Jamie Chung's Struggles With Postpartum Depression Show How Non-Birth Parents Suffer Too
Chung, who welcomed twin boys via surrogate, advises fellow parents, “Accept all the help.”
Motherhood is hard no matter how you get there, and some challenges shouldn’t be faced alone.
“I think it comes in waves,” Chung told Yahoo! Life of postpartum depression. The actor and Real World alum has been open about the hardships of parenting not one, but two, babies, who arrived prematurely in October. “Some days — some moments — are really great and I try to focus on that,” said Chung.

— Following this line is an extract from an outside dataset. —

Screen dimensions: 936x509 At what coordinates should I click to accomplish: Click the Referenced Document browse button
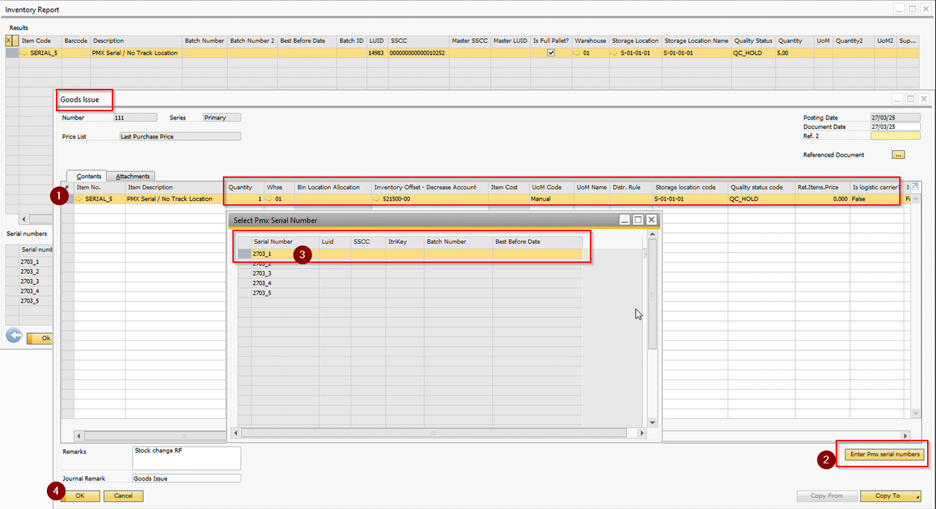tap(898, 155)
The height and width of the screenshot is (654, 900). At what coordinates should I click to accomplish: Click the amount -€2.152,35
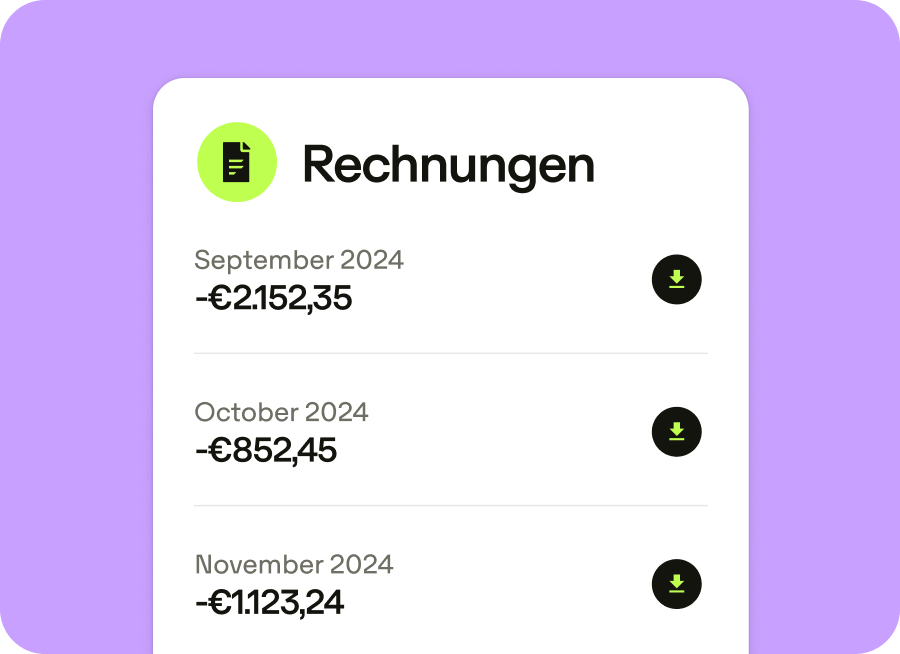[273, 298]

“Talking to my friends is really helpful, talking to other parents is extremely helpful and so is staying in touch with therapy,” she continued.
Postpartum depression, part of a cluster of conditions experts now call perinatal mood and anxiety disorders, is commonly thought to be triggered by the precipitous drop in estrogen and progesterone that occurs in someone’s body after birth.

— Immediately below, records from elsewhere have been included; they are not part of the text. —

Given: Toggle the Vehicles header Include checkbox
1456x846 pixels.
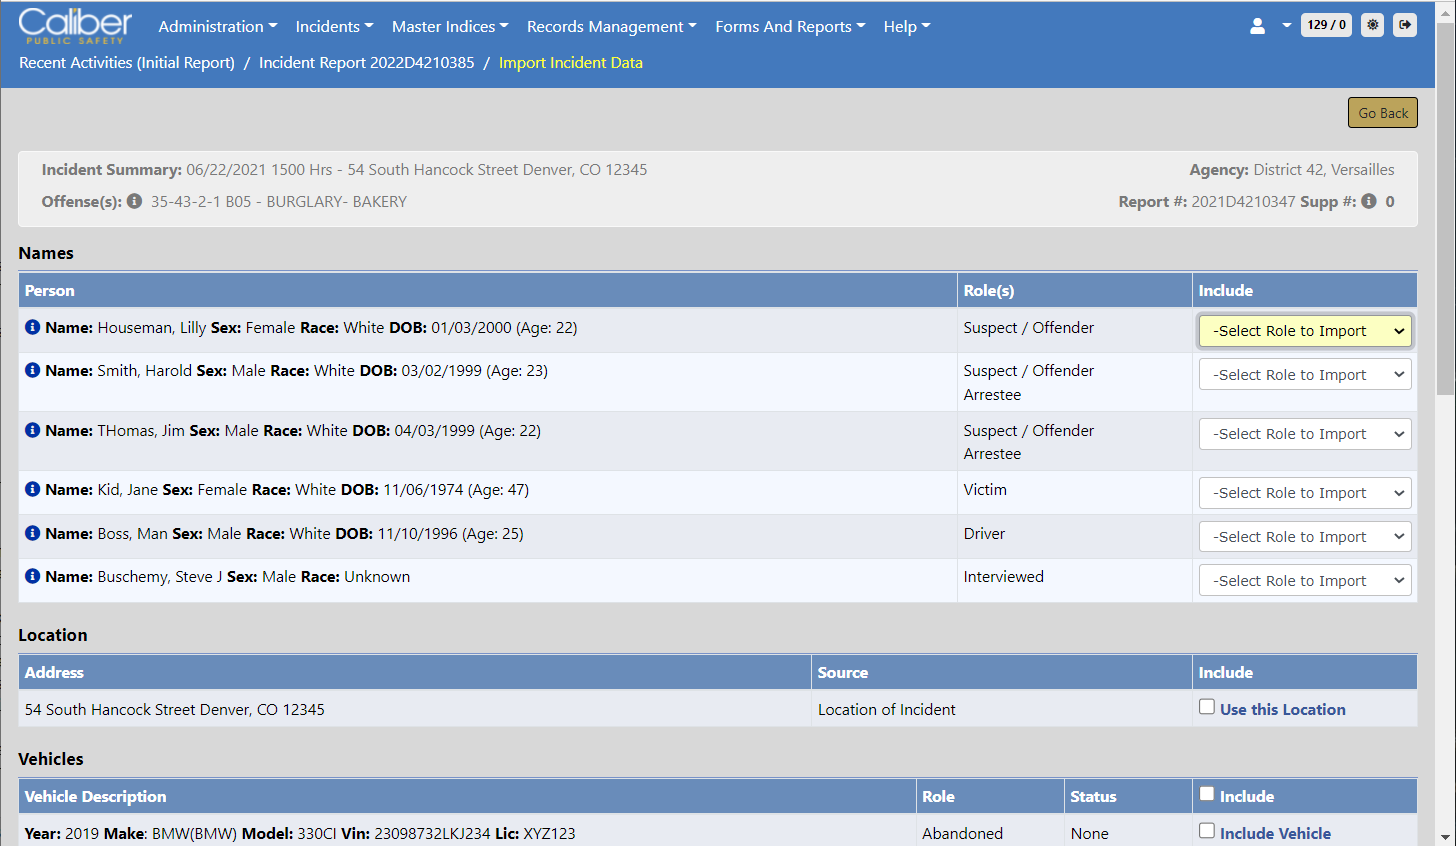Looking at the screenshot, I should pyautogui.click(x=1207, y=794).
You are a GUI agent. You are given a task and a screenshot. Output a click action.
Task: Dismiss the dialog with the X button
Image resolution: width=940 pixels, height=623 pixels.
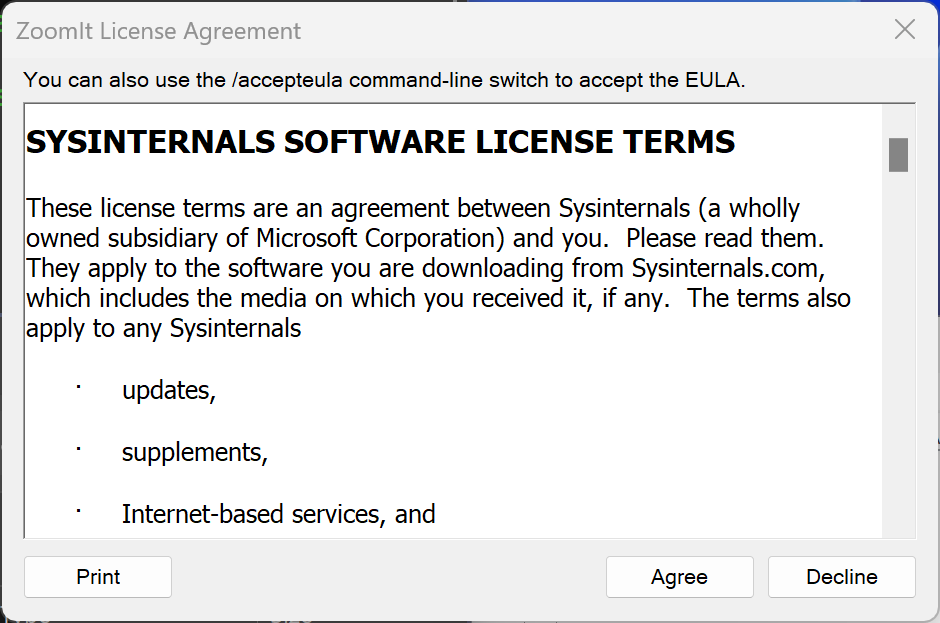904,29
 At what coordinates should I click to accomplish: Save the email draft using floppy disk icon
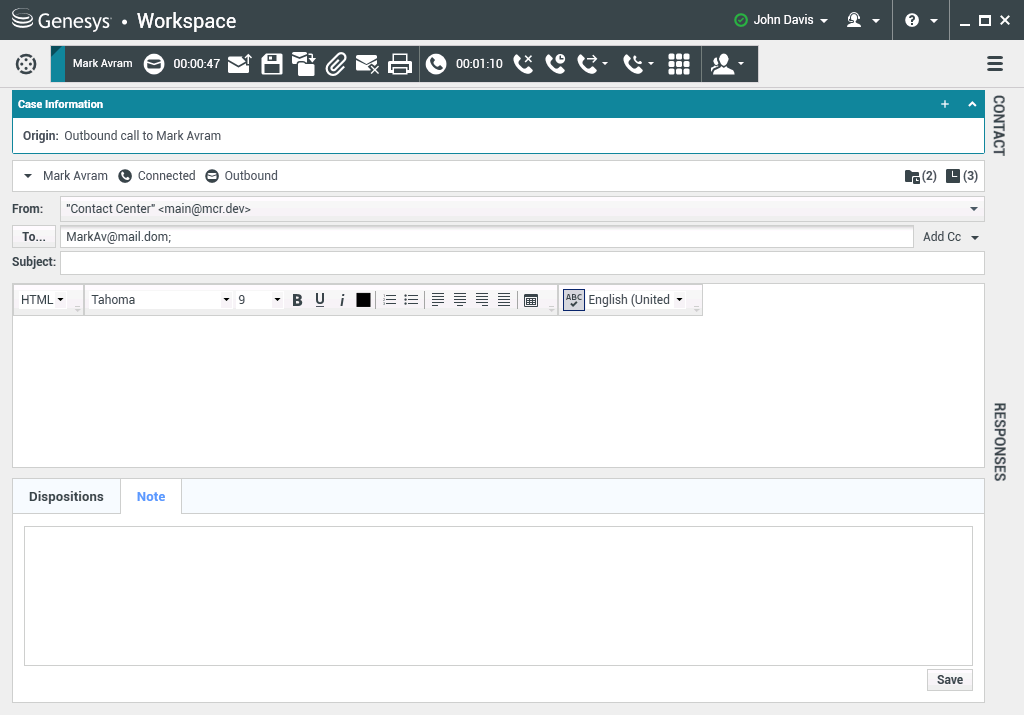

Indeed, post-delivery hormones can be a trigger for some people, says Dr. Fitelson, a psychiatrist at Columbia-Presbyterian who specializes in maternal mental health, but there are many other triggers. While there’s not a lot of research about the prevalence of perinatal mood and anxiety disorders in non-gestational parents like Chung, there is clear data showing that new fathers are also at risk.
Know Your Vulnerabilities and What To Watch For
As overwhelming as that hormonal drop can be, it’s a small sliver of the seismic shifts a new parent is undergoing. “Someone who has had experiences with anxiety and depression in the past is someone who’s more likely to like to experience them [now],” says Dr. Fitelson.

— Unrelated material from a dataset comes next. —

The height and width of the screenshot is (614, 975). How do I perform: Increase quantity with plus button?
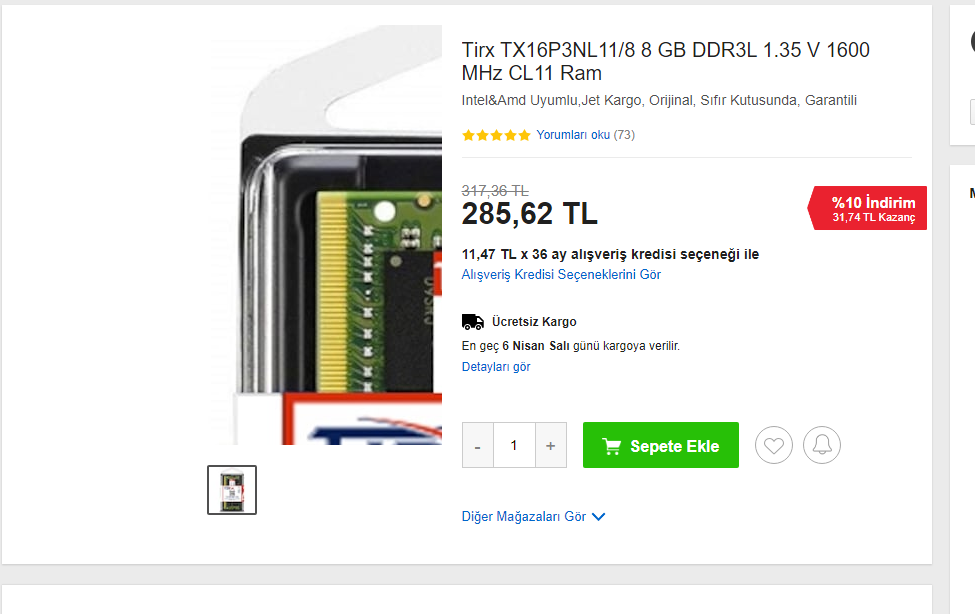coord(550,445)
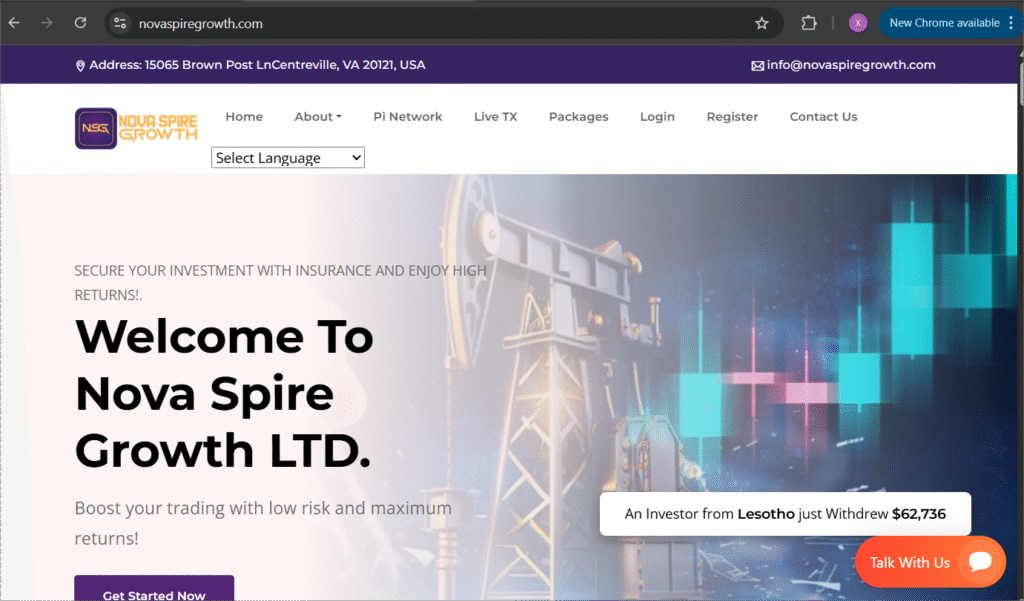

“It’s a high-stress time, it’s a transitional time,” she explains. “So it’s a vulnerable period.”
Other factors that can contribute to stress and trigger perinatal mood and anxiety disorders include:
- Sleep deprivation
- Feeding challenges. “Even though someone may not be lactating, they’re still bonding with a newborn,” says Dr. Fitelson. “For any parent, it’s an intense emotional experience.”
- The overwhelming sense of responsibility that comes along with caring for an infant.
- Changing relationships with your partner, your own parents, and your friends who do and don’t have children. “Every relationship changes in one in this one minute,” explains Dr. Fitelson.
- A changing relationship to your body. Nursing or not, “you’re using your body to physically comfort and hold and care for a newborn,” says Dr. Fitelson.
It’s a lot to contend with, and most parents can expect a brief period of “baby blues,” or temporary mood swings that may include bouts of anxiety or sadness–like suddenly bursting into tears. “Some anxiety is perfectly normal,” says Dr. Fitelson. “But you shouldn’t be stuck in one position,” she says, and feels anxious or low all the time. Other worrisome symptoms include:
- Not being able to enjoy things
- Not being able to sleep, even when you have the opportunity.
- Thoughts about death or not being alive.
- Feelings of being worthless or excessive guilt.
Any of these signs go beyond “baby blues” and should be addressed by a healthcare professional pronto.
Line up support, and learn to ask for help
What can parents-to-be do to prepare for their transition? First, understand that becoming a parent, however it happens for you, is huge, and some big feelings are to be expected. Dr. Fitelson recommends that people line up emotional support in the same way that they line up logistical support, like meal-prep and doula or baby nurse care. While we often assume that those practical and emotional supports will come from the same person, that may not always be the case. The friend who offers to run an errand may not be the same friend you want to confide in about the feelings of ambivalence that you’re having.
“Let go of the expectation that you can or should be able to do it on your own,” says Dr. Fitelson.
This can be particularly difficult, for instance, for folks who become pregnant after a lot of effort. “There’s a lot of pressure for things to be perfect,” says Dr. Fitelson. “Like, you should be so happy, you finally got what you wanted, right?”
Chung referenced this pressure in an interview with People, saying, “I felt quite guilty feeling certain things that I felt.”
Dr. Fitelson says it’s vital for parents to reach out for help in spite of these feelings. “Having the courage to reach out, even as hard as it is with shame, is a strength.”
Chung echos this sentiment in her advice to new parents: “Accept all the help,” she told Yahoo! Life. “Usually I’m a very proud person and I think I can do it myself and don’t need any help, but these are the times when I have to be accepting all the help, whether it’s an extra feed or extra hands.”